DANIEL WILLIAM STULTING, OPINION

Defendant and Appellant.

APPEAL from the Superior Court of San Bernardino County. Miriam Ivy

Morton, Judge. Affirmed.

Sylvia W. Beckham, under appointment by the Court of Appeal, for Defendant

and Appellant.

Kamala D. Harris, Attorney General, Gerald A. Engler, Chief Assistant Attorney

General, Julie L. Garland, Assistant Attorney General, Randall D. Einhorn and Marilyn

L. George, Deputy Attorneys General, for Plaintiff and Respondent.

1 FACTUAL AND PROCEDURAL HISTORY

On November 4, 2014, the voters approved Proposition 47, The Safe

Neighborhoods and Schools Act (Proposition 47); it went into effect the following day.

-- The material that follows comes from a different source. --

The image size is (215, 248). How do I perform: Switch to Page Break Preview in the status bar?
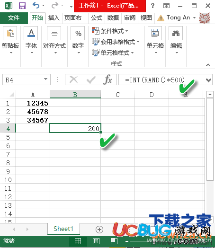(114, 241)
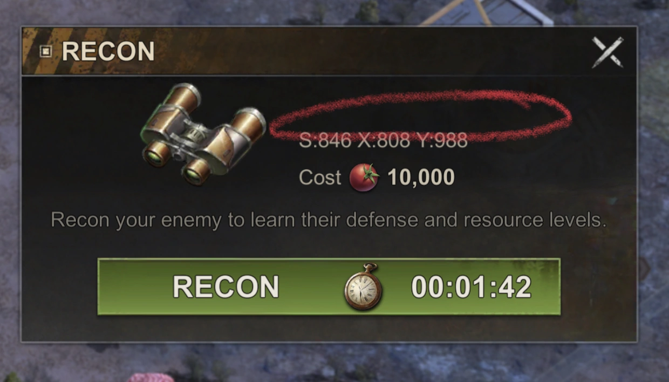Tap the building rooftop above the dialog
Viewport: 669px width, 382px height.
(486, 12)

Proposition 47 reduced certain nonserious, nonviolent felonies to misdemeanors. It

added and amended sections of the Penal Code. Penal Code section 1170.18 was added,

and provides that a person currently serving a sentence for a felony conviction, whether

by trial or plea, who would have been guilty only of a misdemeanor had Proposition 47

been in effect at the time the plea was entered, or at the time of trial, may petition for a

recall of the sentence before the trial court that entered the judgment of conviction in his

or her case to request resentencing.

Prior to the passage of Proposition 47, on September 17, 2007, defendant and

appellant Daniel William Stulting (defendant) pled guilty to the felony offense of

unlawfully taking or driving a 2002 Honda Civic under Vehicle Code section 10851,

subdivision (a). In 2007, the penalty range for that offense was 16 months two years, or

three years in state prison. Under the terms of his plea agreement, the court sentenced

defendant to a term of 16 months in state prison.

On April 16, 2015, defendant filed a Petition for Resentencing under Penal Code

section 1170.18. On May 15, 2015, the trial court denied defendant’s Petition. The court

noted: “VC 10851(a) does not qualify for Prop 47 relief. Petition denied.”

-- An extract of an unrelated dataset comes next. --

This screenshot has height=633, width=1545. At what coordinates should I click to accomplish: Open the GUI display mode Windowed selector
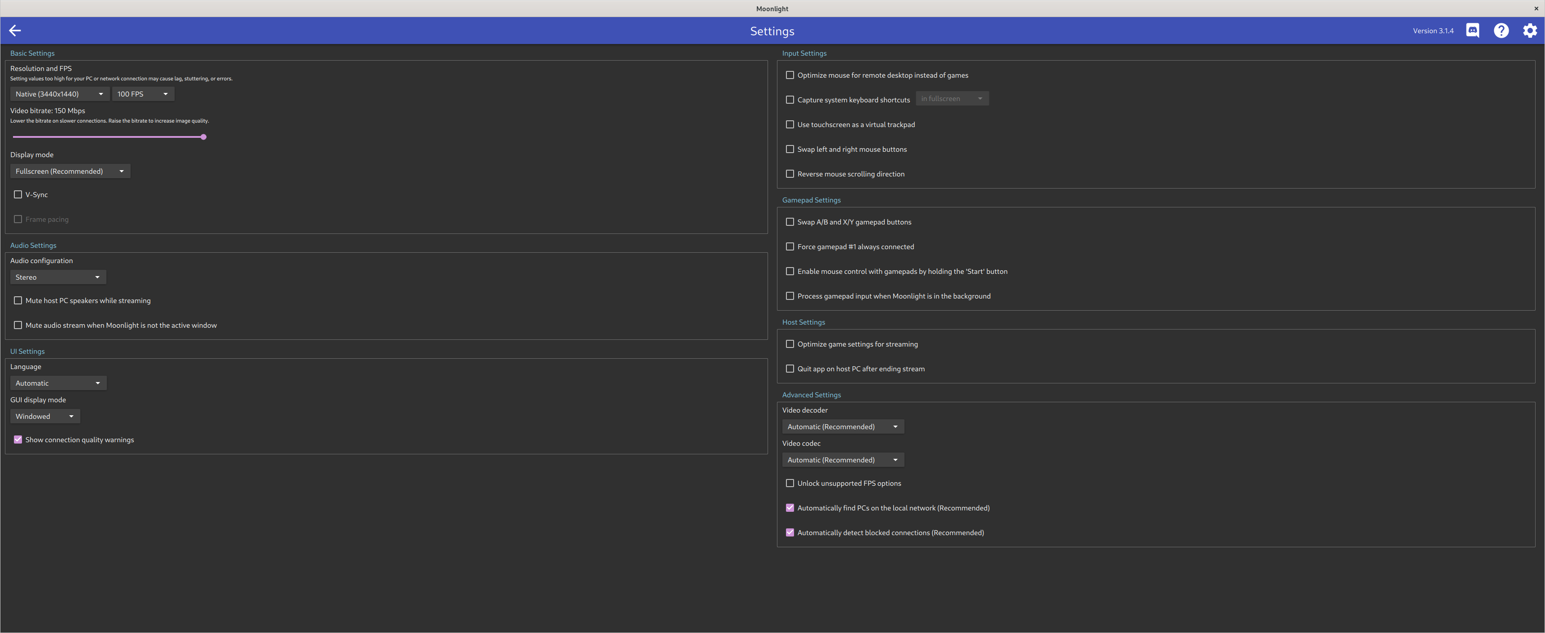coord(44,416)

On appeal, defendant contends that Penal Code section 1170.18 should be broadly

interpreted to include violations of Vehicle Code section 10851, and be reduced to

misdemeanors.

2 I affirm the denial of defendant’s Petition without prejudice.

DISCUSSION

Defendant claims that Penal Code section 1170.18 should be interpreted to include

Vehicle Code section 108511 as a felony that can be reduced to a misdemeanor violation

of Penal Code section 490.2. I affirm the denial of defendant’s Petition because he failed

to meet his burden of alleging facts that he was eligible for resentencing under Penal

Code section 490.2.

“The voters approved Proposition 47 at the November 4, 2014 general election,

and it became effective the next day.” (People v. Diaz (2015) 238 Cal.App.4th 1323,

1328.) “Proposition 47 ‘was intended to reduce penalties “for certain nonserious and

nonviolent property and drug offenses from wobblers or felonies to misdemeanors.”’”

(T.W. v. Superior Court (2015) 236 Cal.App.4th 646, 652.) “‘In interpreting a voter

initiative . . . we apply the same principles that govern statutory construction. [Citation.]

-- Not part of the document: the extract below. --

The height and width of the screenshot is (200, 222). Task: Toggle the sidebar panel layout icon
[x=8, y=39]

Thus, “we turn first to the language of the statute, giving the words their ordinary

meaning.” [Citation.] The statutory language must also be construed in the context of

1 Vehicle Code section 10851 provides, “Any person who drives or takes a vehicle not his or her own, without the consent of the owner thereof, and with intent either to permanently or temporarily deprive the owner thereof of his or her title to or possession of the vehicle, whether with or without intent to steal the vehicle, or any person who is a party or an accessory to or an accomplice in the driving or unauthorized taking or stealing, is guilty of a public offense and, upon conviction thereof, shall be punished by imprisonment in a county jail for not more than one year or pursuant to subdivision (h) of Section 1170 of the Penal Code or by a fine of not more than five thousand dollars ($5,000), or by both the fine and imprisonment.” This section “‘proscribes a wide range of conduct [and may be violated] either by taking a vehicle with the intent to steal it or by driving it with the intent only to temporarily deprive its owner of possession (i.e., joyriding).’” (People v. Garza (2005) 35 Cal.4th 866, 876.)

3 the statute as a whole and the overall statutory scheme [in light of the electorate’s intent].

[Citation.] When the language is ambiguous, “we refer to other indicia of the voters’

intent, particularly the analyses and arguments contained in the official ballot pamphlet.”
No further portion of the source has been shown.